Yesterday, my 17-week-old pullets discovered a place in the yard where they could fly to see outside the yard. Sookie decided to show up the adolescent birds she loathes. In her endless pursuit to show the pullets her importance and dominance in the flock (which the old hens fully dismiss), Sookie flew the figurative coop and left the yard.

It happened at dusk while I was busy inside cooking dinner—before I had the chance to button up the coop for the night. The doorbell rang, and our neighbor was on our porch. She said there was a chicken on her grill.

It wasn’t a dinner invitation. There was a dumb blond bird with big hair roosting on her grill.

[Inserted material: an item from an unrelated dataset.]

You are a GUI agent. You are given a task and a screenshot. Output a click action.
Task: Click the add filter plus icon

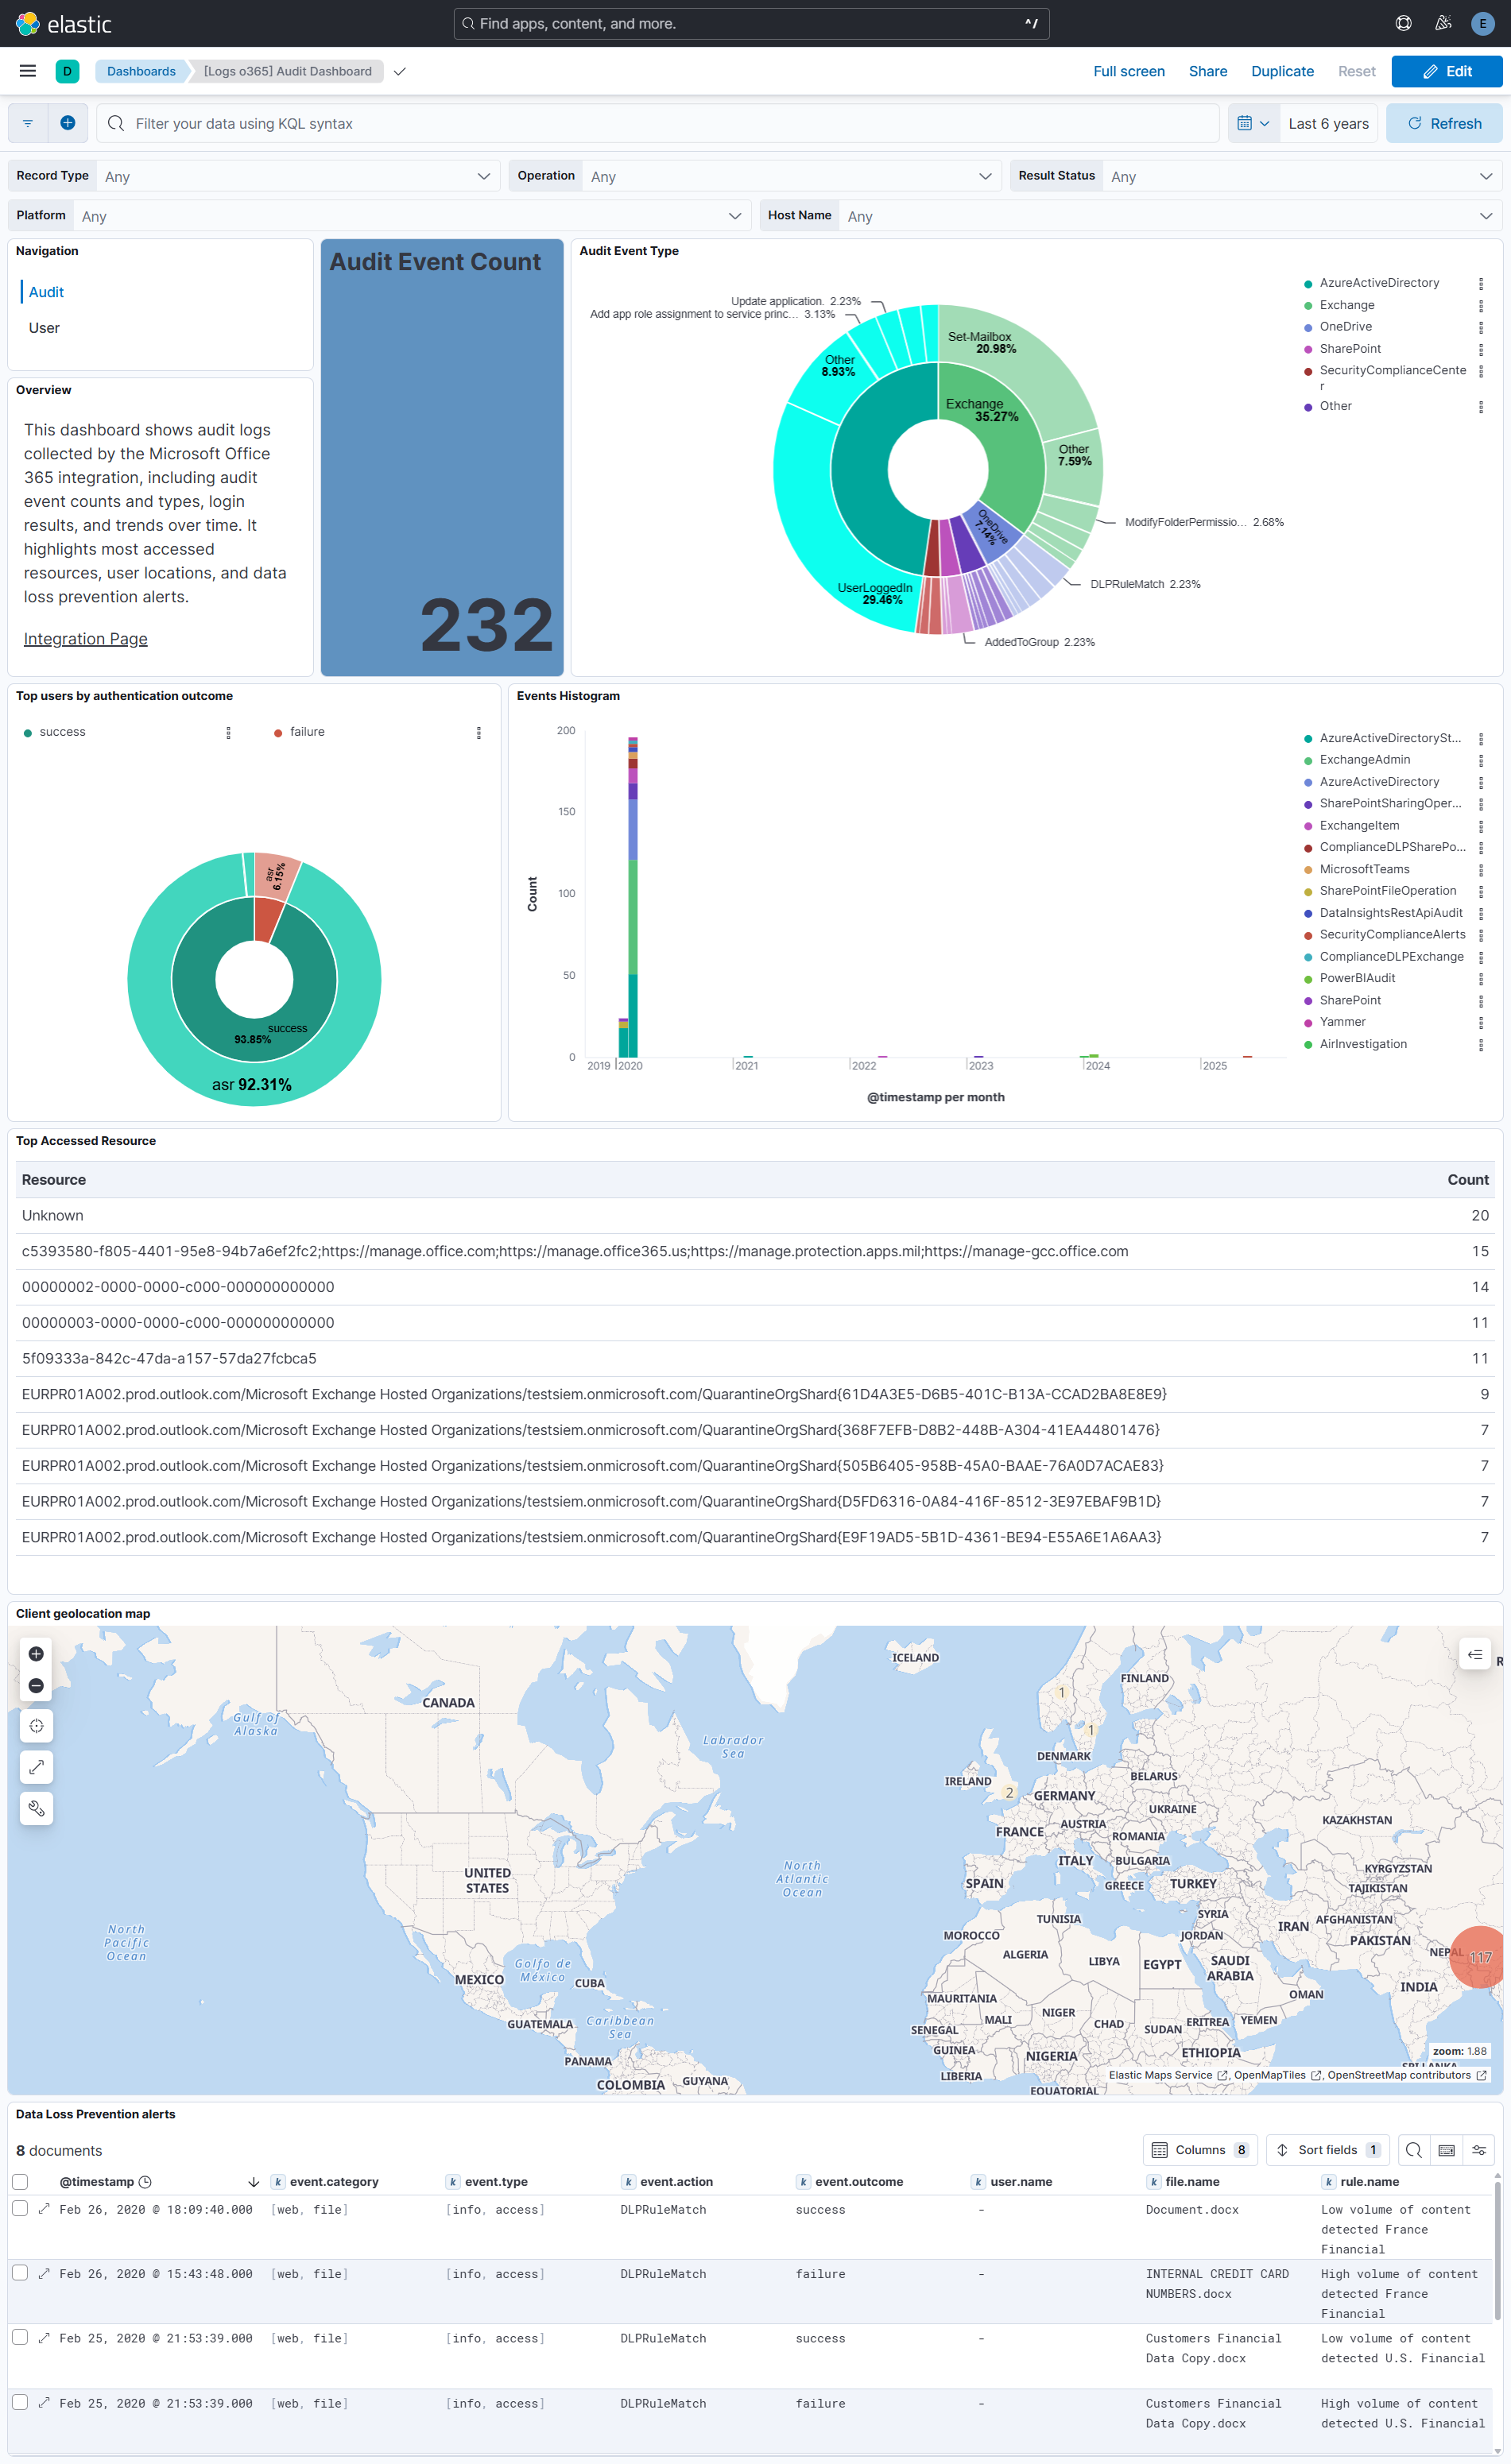pos(68,123)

My husband followed our neighbor to her backyard, tossed Sookie over the fence, and I went out back to pop Sookie inside. I could hear my husband and our neighbor talking chicken on the other side of the fence.

Two years ago, our neighbor was still angry when Sookie would get into her yard, but last night she was laughing about tossing Sookie back over the fence next time with oven mitts.

As fun as it is raising chickens, our neighbors don’t usually understand us. Whether we know it or not, we crazy chicken neighbors are normalizing raising food in our backyards, the way it used to be, long before many of our neighborhoods were built to keep up with the Joneses.

Like anything new, I suppose, chickens in the neighborhood just take some getting used to.